** INPUT RECORDS follows **

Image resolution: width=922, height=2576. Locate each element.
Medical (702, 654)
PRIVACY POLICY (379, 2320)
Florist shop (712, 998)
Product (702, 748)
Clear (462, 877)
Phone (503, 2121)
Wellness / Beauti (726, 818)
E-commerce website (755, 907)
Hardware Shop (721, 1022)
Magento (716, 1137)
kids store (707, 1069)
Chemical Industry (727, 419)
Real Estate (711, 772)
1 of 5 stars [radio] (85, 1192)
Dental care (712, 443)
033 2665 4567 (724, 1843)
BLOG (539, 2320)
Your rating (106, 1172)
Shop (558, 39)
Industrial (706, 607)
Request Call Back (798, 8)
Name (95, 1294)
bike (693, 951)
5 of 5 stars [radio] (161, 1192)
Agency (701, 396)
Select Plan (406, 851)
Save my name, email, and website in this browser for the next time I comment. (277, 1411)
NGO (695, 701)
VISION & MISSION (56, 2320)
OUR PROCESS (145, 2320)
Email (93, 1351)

** End of INPUT RECORDS **

Every record above must be repeated word for word.

Image resolution: width=922, height=2576. Locate each element.
Medical (702, 654)
PRIVACY POLICY (379, 2320)
Florist shop (712, 998)
Product (702, 748)
Clear (462, 877)
Phone (503, 2121)
Wellness / Beauti (726, 818)
E-commerce website (755, 907)
Hardware Shop (721, 1022)
Magento (716, 1137)
kids store (707, 1069)
Chemical Industry (727, 419)
Real Estate (711, 772)
1 of 5 stars [radio] (85, 1192)
Dental care (712, 443)
033 2665 4567 (724, 1843)
BLOG (539, 2320)
Your rating (106, 1172)
Shop (558, 39)
Industrial (706, 607)
Request Call Back (798, 8)
Name (95, 1294)
bike (693, 951)
5 of 5 stars [radio] (161, 1192)
Agency (701, 396)
Select Plan (406, 851)
Save my name, email, and website in this browser for the next time I comment. (277, 1411)
NGO (695, 701)
VISION & MISSION (56, 2320)
OUR PROCESS (145, 2320)
Email (93, 1351)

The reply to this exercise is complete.